If \(X_1,X_2,...,X_n\) are independent random variables with mean \(\mu\) and standard deviation \(\sigma\), and if \(n\) is large, then, \(X_1+...+X_n\) is approximately normally distributed with mean \(n\mu\) and standard deviation \(\sqrt{n}\sigma\).

Another relatively simple version of the CLT concerns averages of random variables. This version states that

If \(X_1,X_2,...,X_n\) are independent random variables with mean \(\mu\) and standard deviation \(\sigma\), and if \(n\) is large, then, \(\frac{1}{n}(X_1+...+X_n)\) is approximately normally distributed with mean \(\mu\) and standard deviation \(\frac{σ}{\sqrt{n}}\).

For practical purposes, the limiting results in itself are not of primary interest to us. We are more interested in their use as an approximation with finite values of \(n\).

It is impossible to give a concise and definitive statement of how good the approximation is for what value of \(n\). However, some general guidelines are available.

How fast the approximation becomes good depends on the distribution of the summands, the \(X_i\)s.

If the distribution is fairly symmetric and has tails that die off rapidly, the approximation becomes good for relatively small values of \(n\). If the distribution is very skewed or if the tails die down very slowly, a larger value of \(n\) is needed for a good approximation.

Example. The CLT tells us that a random variable defined as the sum of a large number of Bernoulli random variables should be approximately normally distributed.

Let us look at the distributions obtained for \(p = 0.5\) and different values of \(n\), the number of random variables.

We see that for all three values of \(n\) the distribution is bell-shaped.
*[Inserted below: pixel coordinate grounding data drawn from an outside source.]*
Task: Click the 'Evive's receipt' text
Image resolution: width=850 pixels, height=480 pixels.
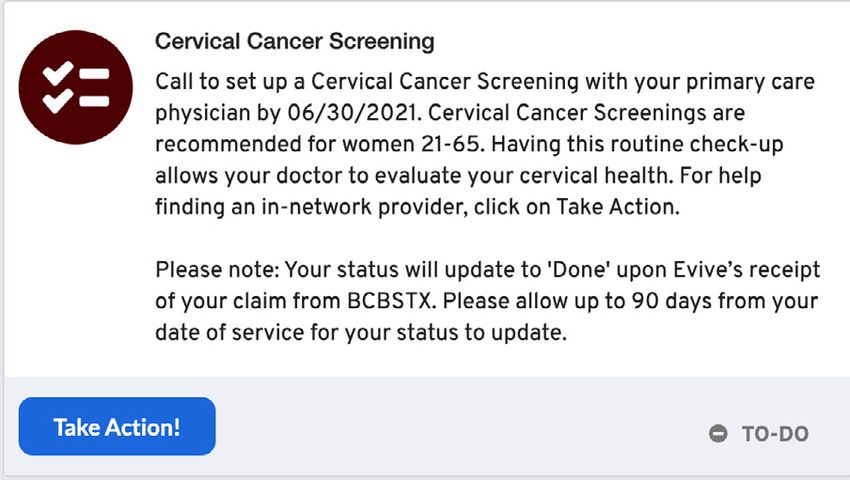Action: pos(746,270)
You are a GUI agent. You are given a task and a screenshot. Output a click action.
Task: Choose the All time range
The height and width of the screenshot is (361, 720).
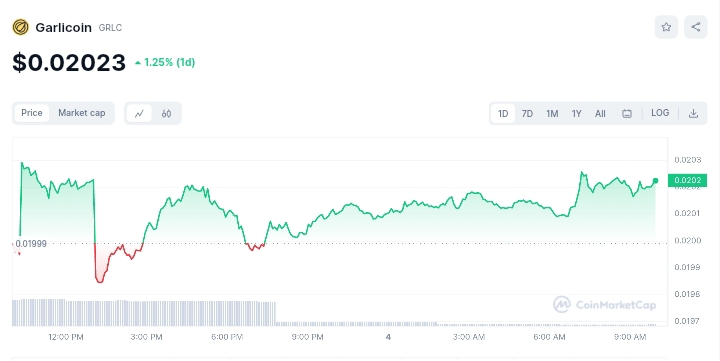(x=600, y=113)
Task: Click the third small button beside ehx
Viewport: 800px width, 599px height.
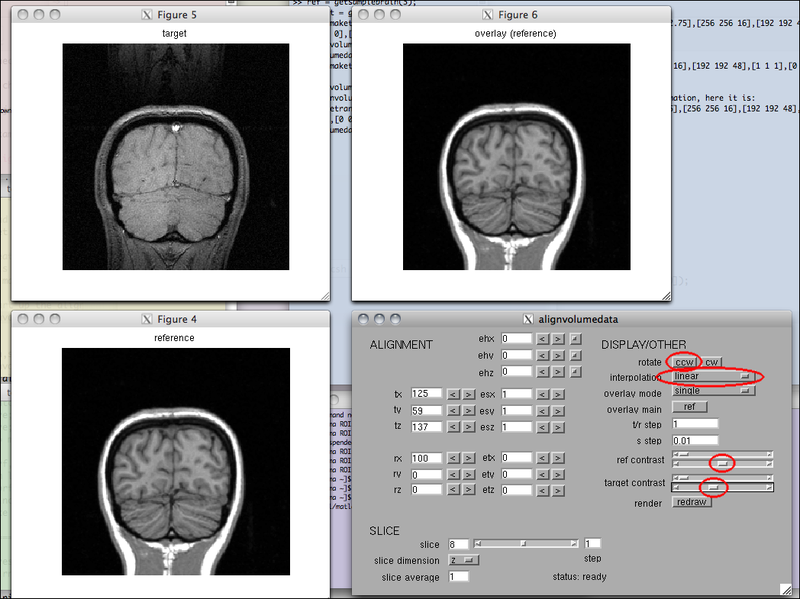Action: click(x=575, y=340)
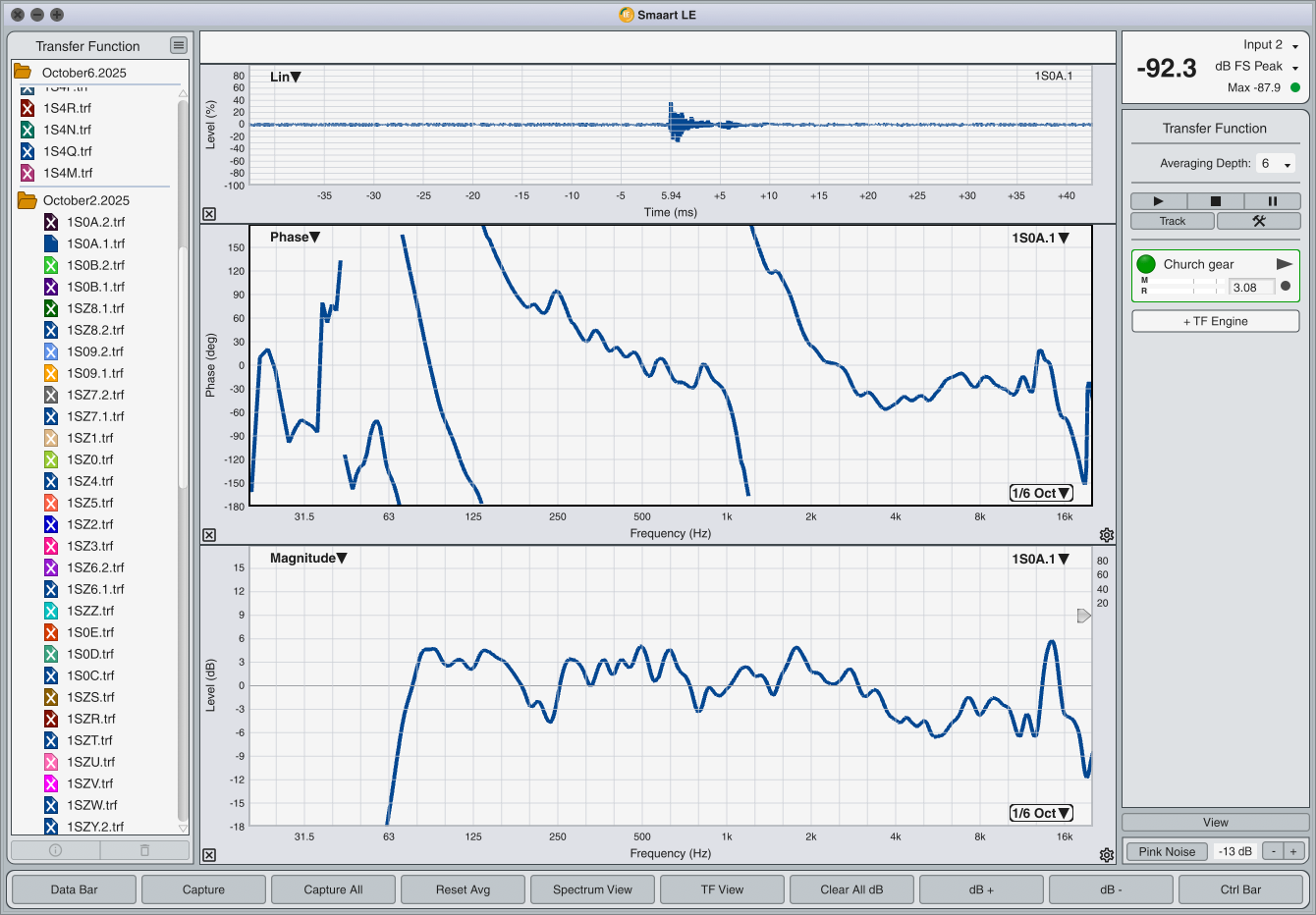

When only 10 random variables are used to compute the sum, the distribution is centered around 5. When the sum of 40 random variables is computed, the distribution of the sum is centered around 20. With 100 random variables, it is centered around 50.

These results are in agreement with the CLT that predicts the normal distribution of the sum with mean \(n\mu\), which is equal to \(np=0.5n\) for these distributions.

Furthermore, the distribution with \(n=10\) is the most narrow one and the one with \(n=100\) has the widest spread. This in accordance with the dependence of the variance of the sum on \(n\): \(n\sigma^2\) or \(np(1-p) = 0.25n\) for the considered cases.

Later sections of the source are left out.